Quoted passage:
'''

South Korea’s Education System, “Amounts to Child Abuse”
August 3rd, 2014Via: New York Times:
After my older brother fell ill from the stress of being a student in South Korea, my mother decided to move me from our home in Seoul to Vancouver for high school to spare me the intense pressure to succeed. She did not want me to suffer like my brother, who had a chest pain that doctors could not diagnose and an allergy so severe he needed to have shots at home.
I was fortunate that my mother recognized the problem and had the means to take me abroad. Most South Korean children’s parents are the main source of the unrelenting pressure put on students.
Thirteen years later, in 2008, I taught advanced English grammar to 11-year-olds at an expensive cram school in the wealthy Seoul neighborhood of Gangnam. The students were serious about studying but their eyes appeared dead.

'''

Dataset:
'''

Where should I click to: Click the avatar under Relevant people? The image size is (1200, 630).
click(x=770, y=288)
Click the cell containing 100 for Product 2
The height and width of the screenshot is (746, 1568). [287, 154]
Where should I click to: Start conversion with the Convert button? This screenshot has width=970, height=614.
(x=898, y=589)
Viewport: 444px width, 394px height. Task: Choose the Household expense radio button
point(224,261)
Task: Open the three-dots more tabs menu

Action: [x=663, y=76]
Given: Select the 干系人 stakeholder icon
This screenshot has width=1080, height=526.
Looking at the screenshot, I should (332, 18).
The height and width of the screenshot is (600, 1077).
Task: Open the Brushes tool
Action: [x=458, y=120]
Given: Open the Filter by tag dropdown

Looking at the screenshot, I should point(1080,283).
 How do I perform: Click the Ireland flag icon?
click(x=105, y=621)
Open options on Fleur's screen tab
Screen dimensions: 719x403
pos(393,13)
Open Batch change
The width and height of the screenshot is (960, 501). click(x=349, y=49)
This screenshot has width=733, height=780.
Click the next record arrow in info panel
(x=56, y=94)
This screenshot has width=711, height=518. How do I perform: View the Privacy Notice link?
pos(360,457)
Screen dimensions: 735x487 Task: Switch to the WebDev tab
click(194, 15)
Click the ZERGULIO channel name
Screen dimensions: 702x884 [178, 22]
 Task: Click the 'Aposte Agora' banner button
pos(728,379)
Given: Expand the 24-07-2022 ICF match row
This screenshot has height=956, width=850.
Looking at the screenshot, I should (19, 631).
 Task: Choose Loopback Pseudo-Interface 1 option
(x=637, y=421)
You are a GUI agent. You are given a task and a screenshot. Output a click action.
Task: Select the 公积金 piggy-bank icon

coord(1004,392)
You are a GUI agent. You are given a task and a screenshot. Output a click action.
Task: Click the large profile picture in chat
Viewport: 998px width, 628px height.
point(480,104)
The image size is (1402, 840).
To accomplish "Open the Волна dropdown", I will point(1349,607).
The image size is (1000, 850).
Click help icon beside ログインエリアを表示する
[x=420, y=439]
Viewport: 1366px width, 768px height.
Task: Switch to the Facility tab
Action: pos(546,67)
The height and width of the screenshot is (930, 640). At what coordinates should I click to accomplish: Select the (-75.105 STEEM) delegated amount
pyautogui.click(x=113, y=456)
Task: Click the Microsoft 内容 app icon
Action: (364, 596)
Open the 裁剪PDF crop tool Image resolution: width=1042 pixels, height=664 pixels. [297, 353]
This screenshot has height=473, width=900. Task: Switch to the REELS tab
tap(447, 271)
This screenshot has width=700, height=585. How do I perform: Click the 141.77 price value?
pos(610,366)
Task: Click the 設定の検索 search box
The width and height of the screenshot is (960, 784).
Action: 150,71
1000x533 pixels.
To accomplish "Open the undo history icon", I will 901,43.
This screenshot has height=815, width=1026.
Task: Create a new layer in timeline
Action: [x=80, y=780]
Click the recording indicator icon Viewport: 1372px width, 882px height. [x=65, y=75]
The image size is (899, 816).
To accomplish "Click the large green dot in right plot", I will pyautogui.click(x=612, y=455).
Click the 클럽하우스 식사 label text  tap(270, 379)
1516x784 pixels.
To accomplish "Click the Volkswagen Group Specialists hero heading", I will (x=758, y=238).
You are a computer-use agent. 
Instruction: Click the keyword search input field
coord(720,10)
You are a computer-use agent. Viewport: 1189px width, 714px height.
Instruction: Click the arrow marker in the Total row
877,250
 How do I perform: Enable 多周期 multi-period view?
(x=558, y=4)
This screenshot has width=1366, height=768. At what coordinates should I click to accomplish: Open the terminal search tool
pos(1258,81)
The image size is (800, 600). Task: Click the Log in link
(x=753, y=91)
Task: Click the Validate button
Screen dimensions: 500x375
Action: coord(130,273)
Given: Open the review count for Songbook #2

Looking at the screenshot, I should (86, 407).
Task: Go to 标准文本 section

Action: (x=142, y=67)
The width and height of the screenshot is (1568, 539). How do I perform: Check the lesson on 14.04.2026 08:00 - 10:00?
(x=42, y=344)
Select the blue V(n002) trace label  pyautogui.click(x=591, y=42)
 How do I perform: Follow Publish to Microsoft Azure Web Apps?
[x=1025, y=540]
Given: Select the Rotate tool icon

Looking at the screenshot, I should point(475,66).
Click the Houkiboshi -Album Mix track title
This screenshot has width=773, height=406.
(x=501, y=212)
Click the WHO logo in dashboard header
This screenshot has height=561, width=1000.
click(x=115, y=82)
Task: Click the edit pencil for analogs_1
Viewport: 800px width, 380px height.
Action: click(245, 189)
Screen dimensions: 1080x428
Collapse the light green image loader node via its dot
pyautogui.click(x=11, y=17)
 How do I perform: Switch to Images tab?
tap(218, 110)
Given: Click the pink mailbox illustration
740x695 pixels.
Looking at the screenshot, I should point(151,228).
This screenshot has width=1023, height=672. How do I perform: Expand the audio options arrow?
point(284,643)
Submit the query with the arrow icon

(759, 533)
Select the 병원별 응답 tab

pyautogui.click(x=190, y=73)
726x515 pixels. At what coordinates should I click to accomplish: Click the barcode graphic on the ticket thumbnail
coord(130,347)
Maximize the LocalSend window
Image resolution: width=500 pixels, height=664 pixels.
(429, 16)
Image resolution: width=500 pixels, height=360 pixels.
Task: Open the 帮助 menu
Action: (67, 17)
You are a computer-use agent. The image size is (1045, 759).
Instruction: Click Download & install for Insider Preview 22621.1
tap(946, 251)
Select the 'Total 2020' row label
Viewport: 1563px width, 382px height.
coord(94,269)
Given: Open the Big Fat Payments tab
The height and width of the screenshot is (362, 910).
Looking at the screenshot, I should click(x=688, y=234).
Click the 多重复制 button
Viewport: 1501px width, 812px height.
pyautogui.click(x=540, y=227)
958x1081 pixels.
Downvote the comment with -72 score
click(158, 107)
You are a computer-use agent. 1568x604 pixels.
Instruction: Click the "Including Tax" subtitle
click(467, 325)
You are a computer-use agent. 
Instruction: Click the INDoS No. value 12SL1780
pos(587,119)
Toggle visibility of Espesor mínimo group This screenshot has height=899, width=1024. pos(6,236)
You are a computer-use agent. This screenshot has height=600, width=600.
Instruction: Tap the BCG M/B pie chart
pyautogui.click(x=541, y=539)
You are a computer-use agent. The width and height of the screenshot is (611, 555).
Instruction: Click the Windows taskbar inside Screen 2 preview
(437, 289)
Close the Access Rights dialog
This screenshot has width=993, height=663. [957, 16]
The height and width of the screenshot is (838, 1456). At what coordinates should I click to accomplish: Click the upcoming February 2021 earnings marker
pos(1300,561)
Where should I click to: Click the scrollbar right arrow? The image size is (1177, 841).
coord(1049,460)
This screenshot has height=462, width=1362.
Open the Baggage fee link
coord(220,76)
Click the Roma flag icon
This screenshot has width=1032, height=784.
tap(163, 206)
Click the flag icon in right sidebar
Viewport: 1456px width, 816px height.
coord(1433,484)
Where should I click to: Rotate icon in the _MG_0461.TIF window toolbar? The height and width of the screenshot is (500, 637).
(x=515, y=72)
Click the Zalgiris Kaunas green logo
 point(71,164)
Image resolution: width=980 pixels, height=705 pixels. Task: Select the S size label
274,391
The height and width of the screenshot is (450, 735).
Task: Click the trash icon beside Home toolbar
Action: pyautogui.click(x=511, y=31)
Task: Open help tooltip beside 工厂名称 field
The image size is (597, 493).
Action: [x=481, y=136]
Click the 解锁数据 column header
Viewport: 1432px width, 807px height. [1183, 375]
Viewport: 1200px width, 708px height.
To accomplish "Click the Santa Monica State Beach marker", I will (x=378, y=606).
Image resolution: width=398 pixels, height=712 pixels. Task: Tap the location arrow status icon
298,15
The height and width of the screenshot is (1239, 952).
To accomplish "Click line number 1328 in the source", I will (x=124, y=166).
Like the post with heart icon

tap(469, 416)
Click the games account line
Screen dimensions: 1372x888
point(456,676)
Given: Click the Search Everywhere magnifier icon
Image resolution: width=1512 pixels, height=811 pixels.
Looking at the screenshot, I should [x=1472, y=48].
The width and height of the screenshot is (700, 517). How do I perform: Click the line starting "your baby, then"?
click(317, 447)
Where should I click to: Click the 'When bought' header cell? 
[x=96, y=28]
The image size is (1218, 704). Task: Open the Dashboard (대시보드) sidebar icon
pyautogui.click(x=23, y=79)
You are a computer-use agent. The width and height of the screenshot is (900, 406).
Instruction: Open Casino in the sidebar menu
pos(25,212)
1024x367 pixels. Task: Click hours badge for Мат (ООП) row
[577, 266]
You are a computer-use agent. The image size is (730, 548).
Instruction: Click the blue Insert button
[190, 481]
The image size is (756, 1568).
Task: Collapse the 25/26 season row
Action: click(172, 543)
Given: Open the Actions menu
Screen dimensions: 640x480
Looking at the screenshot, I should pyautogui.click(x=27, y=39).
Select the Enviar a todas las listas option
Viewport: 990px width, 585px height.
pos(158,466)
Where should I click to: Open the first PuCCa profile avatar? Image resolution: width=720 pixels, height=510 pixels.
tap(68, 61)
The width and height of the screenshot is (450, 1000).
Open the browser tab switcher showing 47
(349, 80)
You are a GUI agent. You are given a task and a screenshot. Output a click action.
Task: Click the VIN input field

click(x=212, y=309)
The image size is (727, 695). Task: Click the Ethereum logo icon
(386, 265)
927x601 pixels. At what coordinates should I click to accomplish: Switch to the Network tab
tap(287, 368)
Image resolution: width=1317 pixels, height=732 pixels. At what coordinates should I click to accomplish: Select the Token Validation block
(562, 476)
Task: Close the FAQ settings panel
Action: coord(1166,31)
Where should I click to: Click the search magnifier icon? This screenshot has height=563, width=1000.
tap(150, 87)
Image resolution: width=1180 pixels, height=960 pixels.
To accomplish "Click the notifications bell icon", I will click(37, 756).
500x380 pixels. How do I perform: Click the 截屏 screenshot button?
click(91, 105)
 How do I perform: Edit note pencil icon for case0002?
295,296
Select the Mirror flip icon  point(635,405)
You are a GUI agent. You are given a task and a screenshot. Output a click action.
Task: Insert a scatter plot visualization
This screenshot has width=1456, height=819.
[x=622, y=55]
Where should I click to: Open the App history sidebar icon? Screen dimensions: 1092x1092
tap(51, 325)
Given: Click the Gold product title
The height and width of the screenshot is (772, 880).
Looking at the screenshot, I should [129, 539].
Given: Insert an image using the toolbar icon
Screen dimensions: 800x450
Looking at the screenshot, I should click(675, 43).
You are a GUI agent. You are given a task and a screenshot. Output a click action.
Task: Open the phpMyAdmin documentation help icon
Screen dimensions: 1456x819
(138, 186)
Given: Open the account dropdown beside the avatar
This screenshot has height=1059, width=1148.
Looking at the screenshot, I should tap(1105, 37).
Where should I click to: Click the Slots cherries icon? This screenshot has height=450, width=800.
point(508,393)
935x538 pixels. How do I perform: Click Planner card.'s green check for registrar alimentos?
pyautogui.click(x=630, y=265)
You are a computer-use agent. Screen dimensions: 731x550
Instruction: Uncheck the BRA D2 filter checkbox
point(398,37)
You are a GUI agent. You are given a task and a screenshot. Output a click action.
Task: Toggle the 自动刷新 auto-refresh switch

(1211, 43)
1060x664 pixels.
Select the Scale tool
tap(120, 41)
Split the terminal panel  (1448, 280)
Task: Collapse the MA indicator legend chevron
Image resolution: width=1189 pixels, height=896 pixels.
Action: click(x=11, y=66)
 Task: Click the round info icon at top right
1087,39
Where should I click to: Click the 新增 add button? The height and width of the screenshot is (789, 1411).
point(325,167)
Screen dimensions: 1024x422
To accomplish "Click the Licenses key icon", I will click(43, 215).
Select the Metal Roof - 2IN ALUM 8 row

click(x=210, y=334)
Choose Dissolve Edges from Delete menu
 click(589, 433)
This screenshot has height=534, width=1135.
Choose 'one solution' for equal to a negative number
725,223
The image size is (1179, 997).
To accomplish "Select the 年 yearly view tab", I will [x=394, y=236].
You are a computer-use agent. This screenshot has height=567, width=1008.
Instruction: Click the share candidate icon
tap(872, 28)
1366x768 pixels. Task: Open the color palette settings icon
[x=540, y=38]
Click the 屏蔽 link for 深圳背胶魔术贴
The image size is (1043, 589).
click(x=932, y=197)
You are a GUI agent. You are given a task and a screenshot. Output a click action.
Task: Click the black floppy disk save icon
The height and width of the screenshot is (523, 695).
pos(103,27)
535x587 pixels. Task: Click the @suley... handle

'''

Work to complete:
a) Rewrite everything from "Thirteen years later, in" down to "eyes appeared dead." in the essay on South Korea's education system, replacing "cram school" with "tutoring academy".
b) Extend the essay on South Korea's education system by continuing it from its final sentence.

Outputs by task:
a)
Thirteen years later, in 2008, I taught advanced English grammar to 11-year-olds at an expensive tutoring academy in the wealthy Seoul neighborhood of Gangnam. The students were serious about studying but their eyes appeared dead.

b)
When I asked a class if they were happy in this environment, one girl hesitantly raised her hand to tell me that she would only be happy if her mother was gone because all her mother knew was how to nag about her academic performance.
The world may look to South Korea as a model for education — its students rank among the best on international education tests — but the system’s dark side casts a long shadow. Dominated by Tiger Moms, cram schools and highly authoritarian teachers, South Korean education produces ranks of overachieving students who pay a stiff price in health and happiness. The entire program amounts to child abuse. It should be reformed and restructured without delay.